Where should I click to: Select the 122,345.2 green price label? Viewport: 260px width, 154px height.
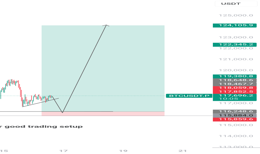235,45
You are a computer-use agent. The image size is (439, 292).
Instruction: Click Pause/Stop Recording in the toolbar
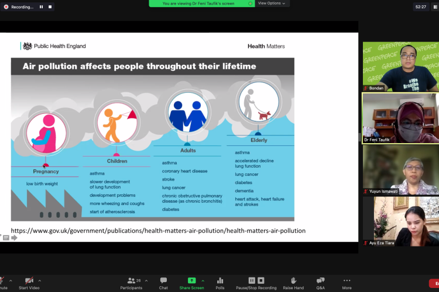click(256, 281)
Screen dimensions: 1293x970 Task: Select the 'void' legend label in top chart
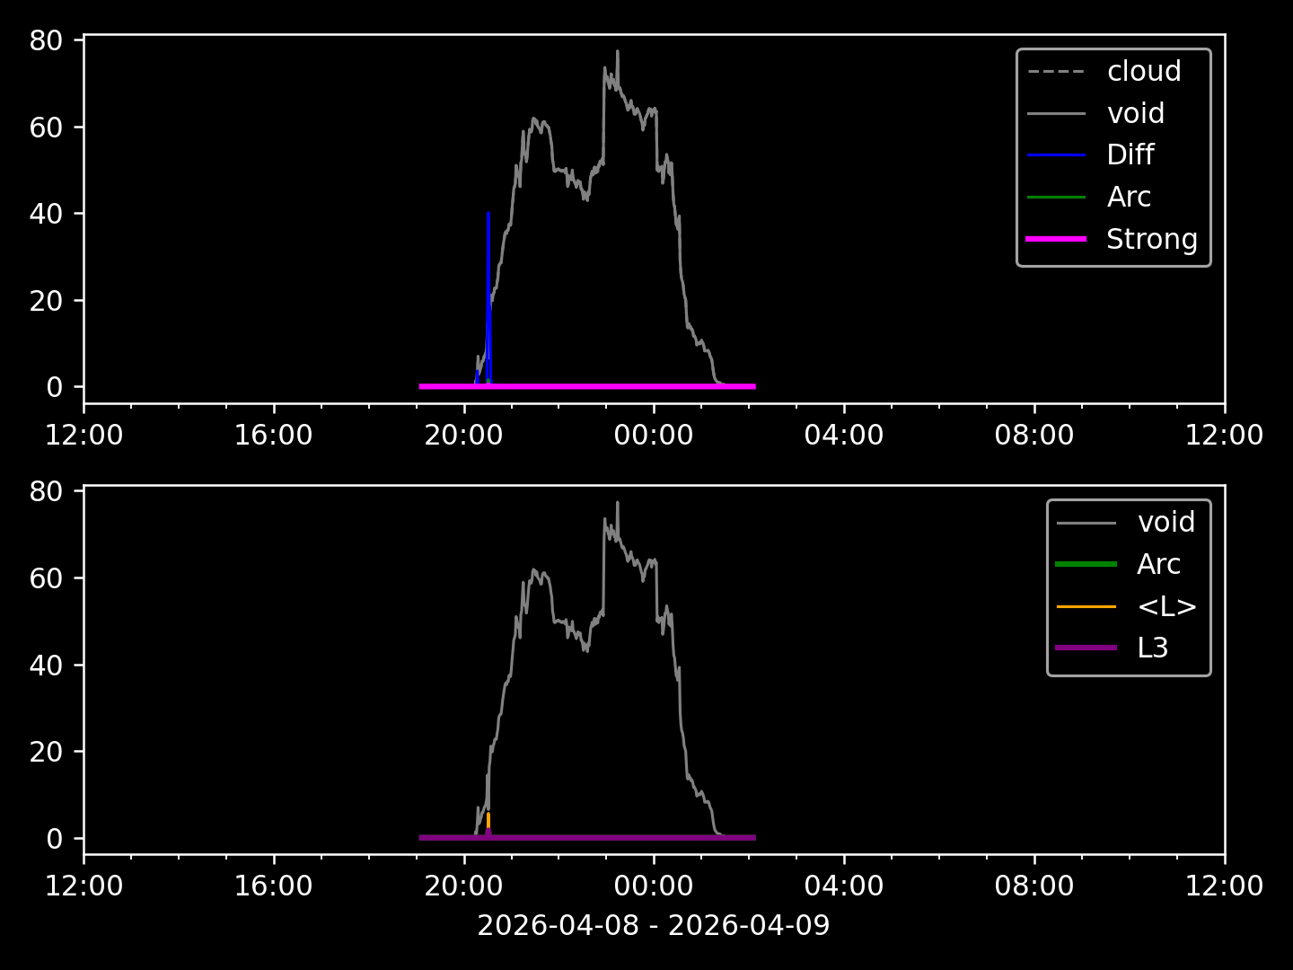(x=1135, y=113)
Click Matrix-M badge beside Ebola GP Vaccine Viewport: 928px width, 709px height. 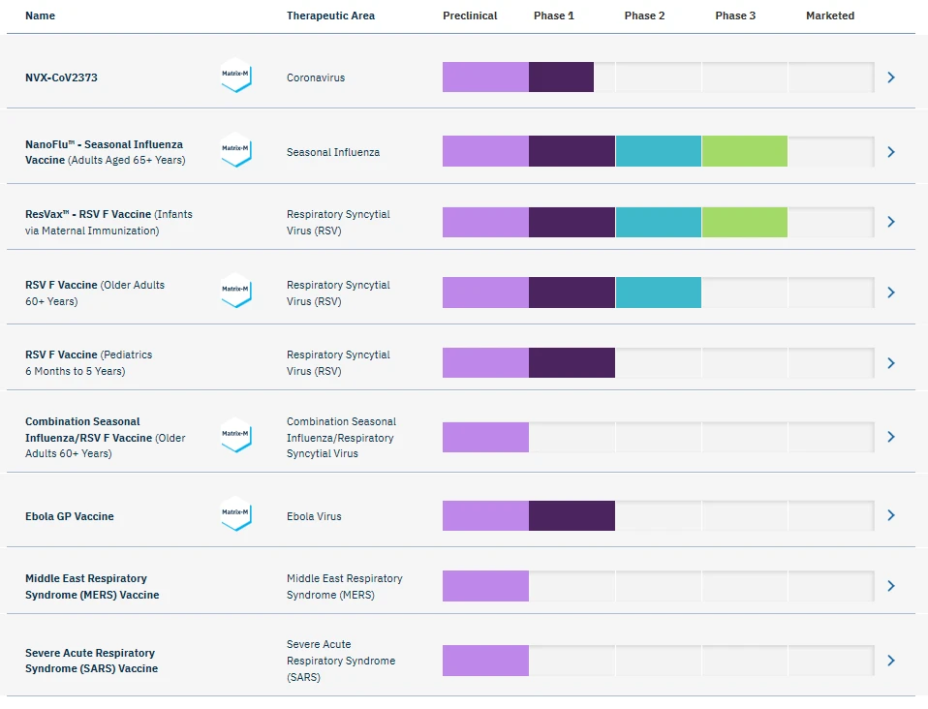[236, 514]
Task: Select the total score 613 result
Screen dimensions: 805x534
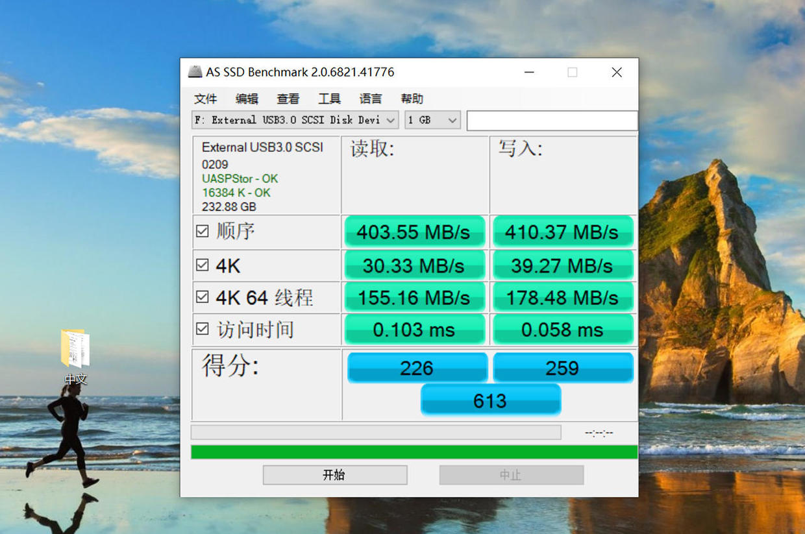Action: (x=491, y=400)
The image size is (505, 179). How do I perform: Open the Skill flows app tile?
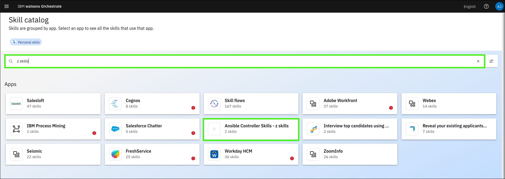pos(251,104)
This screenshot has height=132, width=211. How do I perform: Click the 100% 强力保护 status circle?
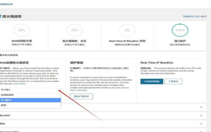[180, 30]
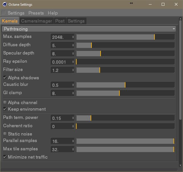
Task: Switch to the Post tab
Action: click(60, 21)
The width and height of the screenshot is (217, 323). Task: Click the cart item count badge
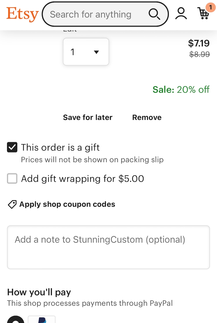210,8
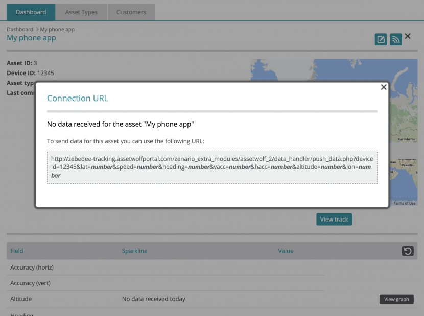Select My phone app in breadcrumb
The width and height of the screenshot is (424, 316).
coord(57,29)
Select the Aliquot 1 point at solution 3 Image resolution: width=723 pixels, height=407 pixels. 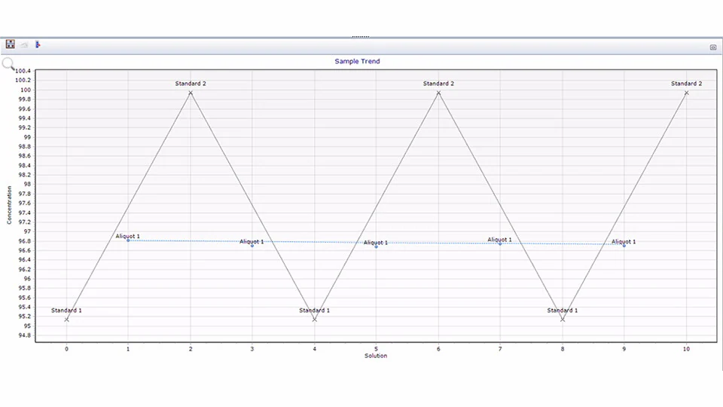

= = =

# PROBLEM TO SOLVE
No pictures belong in the answer. It must repeat exactly the lines from the line with "This screenshot has" through the final line of the records.

# EXERCISE SOLUTION
This screenshot has height=132, width=211. How do I perform: Click the 100% 强力保护 status circle?
[180, 30]
Task: Switch to the Post tab
Action: click(60, 21)
The width and height of the screenshot is (217, 323). Task: Click the cart item count badge
210,8
Select My phone app in breadcrumb
The width and height of the screenshot is (424, 316).
coord(57,29)
Select the Aliquot 1 point at solution 3 Image resolution: width=723 pixels, height=407 pixels. 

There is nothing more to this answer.